::: Data supplied
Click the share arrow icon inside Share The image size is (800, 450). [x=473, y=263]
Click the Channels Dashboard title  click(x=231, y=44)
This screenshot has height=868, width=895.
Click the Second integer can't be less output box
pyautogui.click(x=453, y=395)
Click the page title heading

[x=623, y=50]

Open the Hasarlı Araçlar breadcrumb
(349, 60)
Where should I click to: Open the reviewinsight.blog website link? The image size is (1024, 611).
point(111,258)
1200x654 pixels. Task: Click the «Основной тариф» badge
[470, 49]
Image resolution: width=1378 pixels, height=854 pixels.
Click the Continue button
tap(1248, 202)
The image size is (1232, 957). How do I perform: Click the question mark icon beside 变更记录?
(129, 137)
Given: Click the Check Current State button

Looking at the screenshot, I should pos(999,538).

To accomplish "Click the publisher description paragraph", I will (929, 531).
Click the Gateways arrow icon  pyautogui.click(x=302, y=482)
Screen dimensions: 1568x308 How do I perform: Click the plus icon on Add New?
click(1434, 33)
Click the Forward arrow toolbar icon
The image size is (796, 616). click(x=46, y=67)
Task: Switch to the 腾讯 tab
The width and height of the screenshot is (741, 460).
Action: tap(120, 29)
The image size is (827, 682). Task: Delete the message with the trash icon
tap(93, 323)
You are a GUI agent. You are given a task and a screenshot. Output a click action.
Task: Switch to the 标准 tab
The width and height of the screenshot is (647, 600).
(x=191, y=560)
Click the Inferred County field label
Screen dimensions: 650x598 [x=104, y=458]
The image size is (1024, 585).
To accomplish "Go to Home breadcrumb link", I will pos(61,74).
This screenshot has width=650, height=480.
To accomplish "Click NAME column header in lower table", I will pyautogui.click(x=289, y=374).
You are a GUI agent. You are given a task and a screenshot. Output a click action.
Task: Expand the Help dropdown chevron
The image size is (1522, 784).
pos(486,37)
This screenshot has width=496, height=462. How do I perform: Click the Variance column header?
::::::
Every line between the one that contains "The image size is (827, 682)." and the last line of the listing, both included, should be retyped exactly, with nothing else added.

The image size is (827, 682). Task: Delete the message with the trash icon
tap(93, 323)
You are a GUI agent. You are given a task and a screenshot. Output a click action.
Task: Switch to the 标准 tab
The width and height of the screenshot is (647, 600).
(x=191, y=560)
Click the Inferred County field label
Screen dimensions: 650x598 [x=104, y=458]
The image size is (1024, 585).
To accomplish "Go to Home breadcrumb link", I will pos(61,74).
This screenshot has width=650, height=480.
To accomplish "Click NAME column header in lower table", I will pyautogui.click(x=289, y=374).
You are a GUI agent. You are given a task and a screenshot. Output a click action.
Task: Expand the Help dropdown chevron
The image size is (1522, 784).
pos(486,37)
This screenshot has width=496, height=462. How do I perform: Click the Variance column header?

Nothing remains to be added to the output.